(Passage):

------------

Watching Japanese YouTube is one of the easiest ways to practice Japanese listening. The greatest part about it is that YouTubers use natural, genuine language, as opposed to textbook audio aids, and even anime and movies. Some of them might also offer you a great insight into the Japanese lifestyle, trends, popular products, and more – which is very useful if you’re looking to learn more about the culture. In this article, we introduce you to the top 10 Japanese YouTubers from various entertainment niches.
Hikakin is currently the most popular Japanese YouTuber. He started off as a music channel, doing mostly beatbox, but his lifestyle channels, where he does vlogs, challenges, and other trendy videos, is currently more popular than his music one. At the moment, he has over 5 million subscribers on his main channel, Hikakin TV. People’s opinions about Hikakin tend to vary – some say he’s become a product sellout, and some claim he’s still just as funny and entertaining to watch. In the end, you can just give his videos a try and decide for yourself.

------------

(Dataset extract):
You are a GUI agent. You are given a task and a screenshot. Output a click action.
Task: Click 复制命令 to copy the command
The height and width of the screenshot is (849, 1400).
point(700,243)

------------

(Short problem 1):
Print the article on Japanese YouTubers between "Watching Japanese YouTube" and "various entertainment niches.", inclusive.
(Short problem 2):
Answer these about the article on Japanese YouTubers:
(a) How many Japanese YouTubers does the article say it introduces?
(b) What did Hikakin mostly do when he started as a music channel?
(c) What is the name of Hikakin's main channel?
(Short problem 3):
Pick up the article on Japanese YouTubers from where it stops.

(Written reply 1):
Watching Japanese YouTube is one of the easiest ways to practice Japanese listening. The greatest part about it is that YouTubers use natural, genuine language, as opposed to textbook audio aids, and even anime and movies. Some of them might also offer you a great insight into the Japanese lifestyle, trends, popular products, and more – which is very useful if you’re looking to learn more about the culture. In this article, we introduce you to the top 10 Japanese YouTubers from various entertainment niches.

(Written reply 2):
(a) The top 10.
(b) Beatbox.
(c) Hikakin TV.

(Written reply 3):
2. Hajime Shacho
The runner-up to the title of ‘the most popular Japanese YouTuber’ is Hajime Shacho. He mainly does comedy skits and challenges, but also occasional vlogs and interviews. As opposed to Hikakin, which has several channels, Hajime only has two, and the number of subscribers he has on both channels surpasses 6 million. He might appeal more to a younger audience looking for fast entertainment, but it’s pretty fun to watch nonetheless.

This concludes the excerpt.